La société SA Bureau Veritas n’a pas constitué avocat. La déclaration d’appel et les dernières conclusions des appelantes lui ont été respectivement signifiées les 16 avril 2025 et 16 juin 2025 (articles 656 et 658 du Code de procédure civile).
MOTIVATION
Dans sa première ordonnance précitée, le juge des référés n’avait pas mis hors de cause la société SA Bureau Veritas dans le dispositif.
Suivant sa décision rectificative du 28 février 2025, ce magistrat a expressément prononcé la mise hors de cause du contrôleur technique.
Les appelantes reprochent au premier juge d’avoir statué en ce sens alors que 'ce point n’avait pas été évoqué à l’audience lors de laquelle la société SA Bureau Veritas n’était pas représentée'. Elles fournissent divers documents attestant sa désignation en qualité de contrôle technique et son intervention à plusieurs reprises sur le chantier au cours de l’opération de construction d’une centrale biomasse dans la commune de [Localité 5]. Elles concluent dès lors que celle-ci ne saurait être mise hors de cause afin que les opérations d’expertises judiciaires lui soient déclarées communes et opposables.
La société SA Bureau Veritas n’a pas comparu en première instance et ne comparait pas en appel. En application des dispositions de l’article 954 du code de procédure civile, la partie qui ne conclut pas ou qui, sans énoncer de nouveaux moyens, demande la confirmation du jugement est réputée s’en approprier les motifs (Civ. 1re, 20 septembre 2006, n° 05-20.001).
Les éléments suivants doivent être relevés :
Plusieurs fuites sont survenues depuis la date de la réception sans réserve du 10 octobre 2013 du lot 'réseau de chaleur’ confié à la société Sogeca par le maître de l’ouvrage Dalkia.
Dans plusieurs documents afférents au chantier, il apparaît bien que la société SA Bureau Veritas est effectivement intervenue en qualité de contrôleur technique du lot n°6.
Toutefois :
Il importe peu de constater que la société SA Bureau Veritas a été destinataire du compte rendu n°9 rédigé le 11 mars 2025 par l’expert judiciaire. En effet, ce document lui a été simplement adressé par LS et il doit être observé qu’elle n’a pas reçu tous les autres notes rédigées par M. [M].
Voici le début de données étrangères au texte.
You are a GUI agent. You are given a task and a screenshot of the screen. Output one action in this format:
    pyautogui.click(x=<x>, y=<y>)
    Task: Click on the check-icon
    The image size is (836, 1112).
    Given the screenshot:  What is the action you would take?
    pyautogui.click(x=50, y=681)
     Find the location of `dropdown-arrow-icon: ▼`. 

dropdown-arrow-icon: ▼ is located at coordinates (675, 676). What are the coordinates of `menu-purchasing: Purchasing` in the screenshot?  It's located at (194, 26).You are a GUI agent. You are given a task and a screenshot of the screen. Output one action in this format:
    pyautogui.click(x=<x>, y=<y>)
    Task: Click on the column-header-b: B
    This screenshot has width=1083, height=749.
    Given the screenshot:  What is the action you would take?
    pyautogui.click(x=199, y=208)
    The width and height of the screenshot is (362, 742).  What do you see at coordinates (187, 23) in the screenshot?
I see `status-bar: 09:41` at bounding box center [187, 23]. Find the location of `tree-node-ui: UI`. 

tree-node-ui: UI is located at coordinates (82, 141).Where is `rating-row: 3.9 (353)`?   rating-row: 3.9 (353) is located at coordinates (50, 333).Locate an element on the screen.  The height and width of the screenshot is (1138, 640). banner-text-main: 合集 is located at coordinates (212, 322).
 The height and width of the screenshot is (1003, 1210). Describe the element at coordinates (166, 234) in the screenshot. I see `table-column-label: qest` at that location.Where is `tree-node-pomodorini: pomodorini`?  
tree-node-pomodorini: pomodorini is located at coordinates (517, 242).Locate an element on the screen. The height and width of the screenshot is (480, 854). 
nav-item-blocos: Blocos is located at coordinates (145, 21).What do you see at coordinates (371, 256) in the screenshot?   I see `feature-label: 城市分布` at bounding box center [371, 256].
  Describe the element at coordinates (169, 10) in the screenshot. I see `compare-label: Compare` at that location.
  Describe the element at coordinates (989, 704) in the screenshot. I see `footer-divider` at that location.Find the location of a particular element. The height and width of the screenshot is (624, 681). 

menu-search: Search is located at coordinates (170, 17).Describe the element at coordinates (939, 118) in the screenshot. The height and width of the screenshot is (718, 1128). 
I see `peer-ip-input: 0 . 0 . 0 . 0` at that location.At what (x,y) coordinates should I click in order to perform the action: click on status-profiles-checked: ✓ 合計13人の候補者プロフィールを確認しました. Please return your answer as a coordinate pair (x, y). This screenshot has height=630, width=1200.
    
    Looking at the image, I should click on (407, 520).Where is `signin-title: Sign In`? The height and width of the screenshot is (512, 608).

Les appelantes ne démontrent pas avoir consulté l’expert judiciaire afin que celui-ci émette un avis sur la participation du contrôleur technique aux opérations d’expertise.
Alors que le contrat conclu entre le maître de l’ouvrage Dalkia déterminant le contenu de la mission incombant au contrôleur technique avait été produit lors des débats ayant amené le juge des référés à rendre sa première ordonnance (cf la pièce n°1), celui-ci ne figure pas dans le bordereau de pièces communiquées en appel.
Or, le contrôleur technique est soumis à la présomption de responsabilité des constructeurs, mais seulement 'dans la limite de la mission à lui confiée par le maître d’ouvrage’ en application des dispositions de l’article L 111-24 du code de la construction et de l’habitation.
Faute d’éléments suffisants permettant d’attester l’existence d’un motif légitime permettant d’attraire aux opérations d’expertise judiciaire la société SA Bureau Veritas, il convient de confirmer la décision rectifiée ayant rejeté la demande présentée par la SA Dalkia et la société Dalkia Biomasse [Localité 5].
PAR CES MOTIFS
La Cour,
— Confirme, dans les limites de l’appel, l’ordonnance du 19 février 2024, rectifiée le 28 février 2025, rendue par le juge des référés du tribunal judiciaire de Rennes ;
— Condamne la société anonyme Dalkia et la société Dalkia Biomasse [Localité 5] au paiement des dépens d’appel.